# EXERCISE
When you reach the line containing "How do I perform: Open", start transcribing exactly and continue through the last line of the data, skipping every picture.

--

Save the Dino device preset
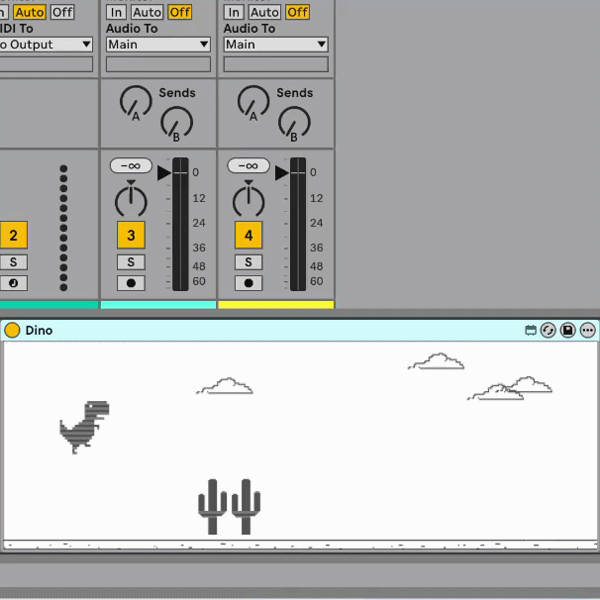The width and height of the screenshot is (600, 600). (567, 330)
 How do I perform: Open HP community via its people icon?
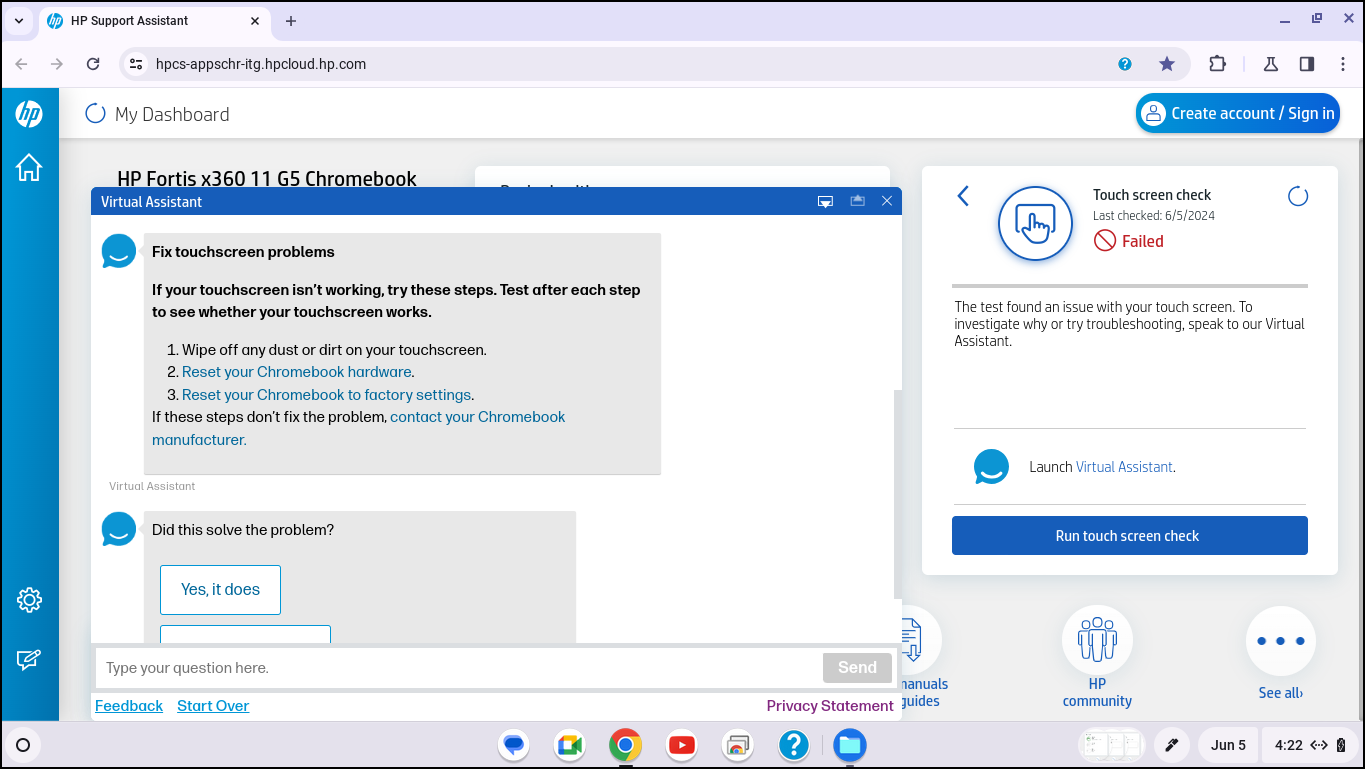click(x=1097, y=640)
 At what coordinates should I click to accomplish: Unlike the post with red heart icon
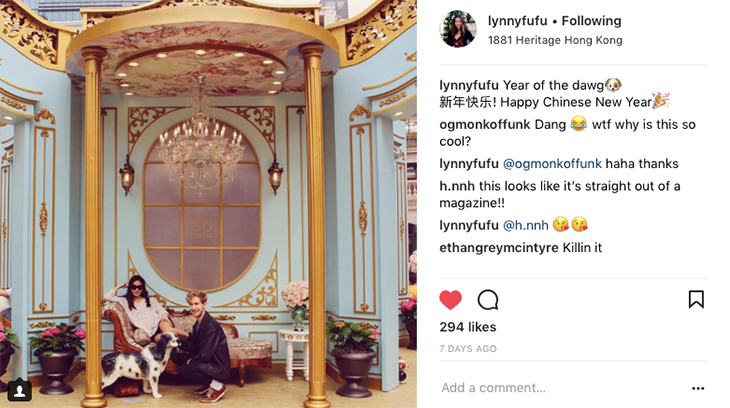tap(450, 299)
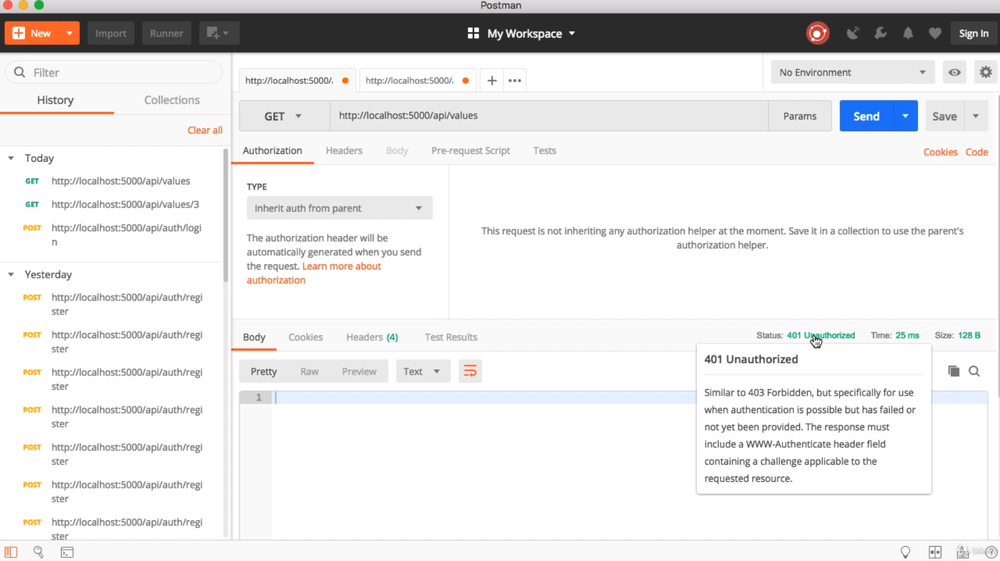Click Clear all history link

[x=205, y=130]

--

# SOLUTION TO THIS TASK
 How do I perform: Open HP community via its people icon?
click(x=1097, y=640)
 At what coordinates should I click to accomplish: Unlike the post with red heart icon
tap(450, 299)
Click Clear all history link

[x=205, y=130]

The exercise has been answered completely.